Enquanto da Justiça não vinha nenhuma resposta, o homem forte que criou quatro filhos e sempre sustentou a casa com seu trabalho foi murchando física e mentalmente. “Cada pessoa que chegava nessa casa, ele mandava sentar aqui na sala e começava a falar dos meninos (…). Ele não está bem, não, sabe? Tá começando a ‘variar’” comenta Rosa, que hoje vive praticamente em função dos cuidados da saúde do marido. Nem ela e nem o filho mais novo aguentavam falar sobre essa dor. Enquanto o pai encontrou na fala o conforto para a necessidade de contar a história dos seus filhos.
Arnaldo foi diagnosticado com depressão e recebeu a prescrição de remédios para tomar, mas logo abandonou a medicação por entender que não surtia o efeito esperado. A família nunca recebeu nenhum tipo de apoio social ou psicológico do Governo do Estado. Com o trauma, sua saúde foi piorando até que ele sofreu um AVC. Atualmente, com 67 anos, é apenas uma sombra do homem que costumava ser: ainda fala sobre os filhos em qualquer oportunidade e agora chora sempre que lembra do que aconteceu.
Em 2017, o juiz Clodomir Reis, da 3ª Vara Cível da Seção Judiciária do Maranhão, que faz parte do Tribunal Regional Federal da 1ª Região, considerou que a morte dos 64 presos, entre janeiro de 2013 e janeiro de 2014, gerou um dano coletivo para as famílias e que o Estado deveria indenizá-las pela violência dentro do sistema penitenciário. A Justiça entendeu que o Governo do Maranhão descumpriu com a Lei de Diretrizes Penais em diversos aspectos, porém, principalmente em zelar pela integridade das pessoas em cumprimento de pena privativa de liberdade.

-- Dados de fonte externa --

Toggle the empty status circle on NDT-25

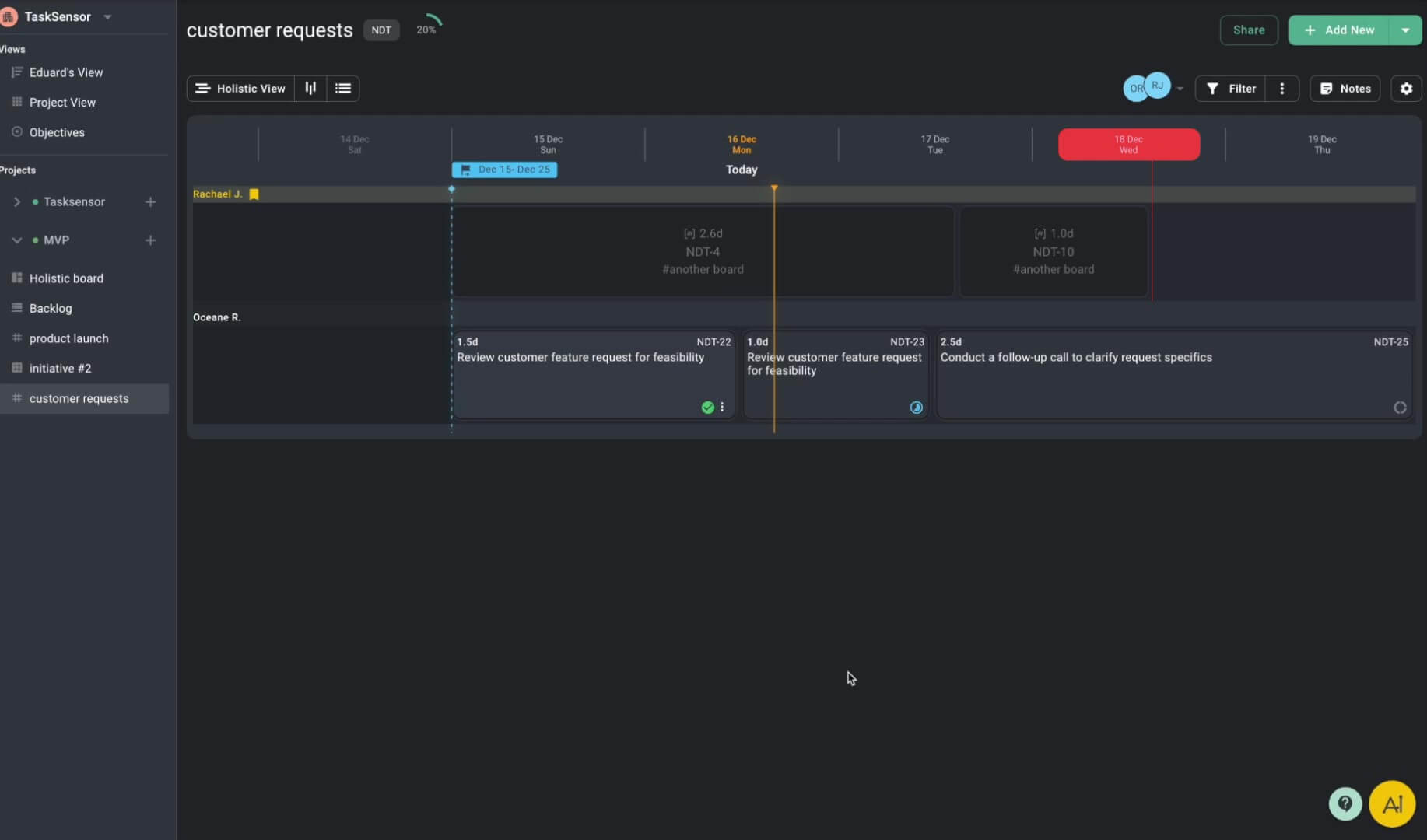tap(1400, 408)
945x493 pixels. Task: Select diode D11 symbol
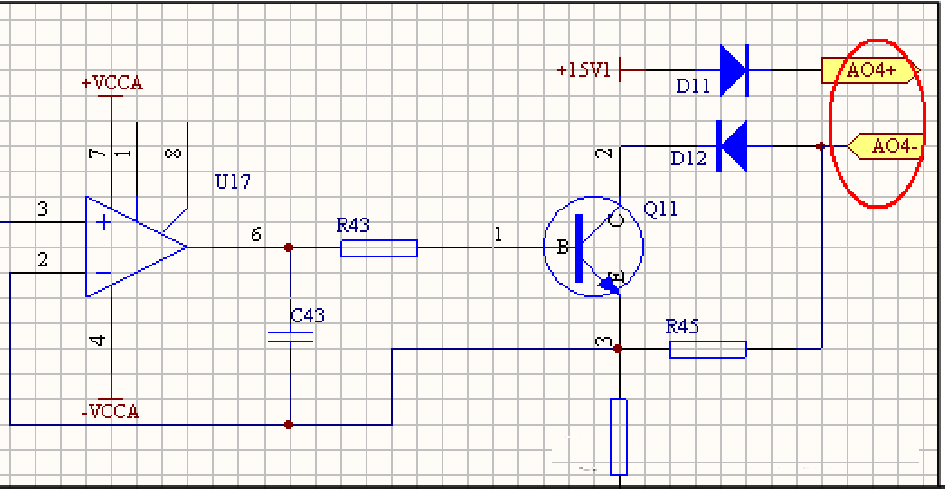point(733,70)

O valor da indenização foi definido em R$ 100 mil para as famílias de cada pessoa assassinada dentro do Complexo de Pedrinhas. Também foi determinado que seria paga uma pensão vitalícia aos familiares, no valor de um salário mínimo, como forma de compensação. O estado ainda foi condenado a indenizar outras vítimas da violência como os alvos dos ataques à ônibus na cidade de São Luís. (link para outra matéria). O Governo do Maranhão recorreu da decisão e, dez anos depois da tragédia, nenhuma família dos assassinados recebeu nenhuma indenização.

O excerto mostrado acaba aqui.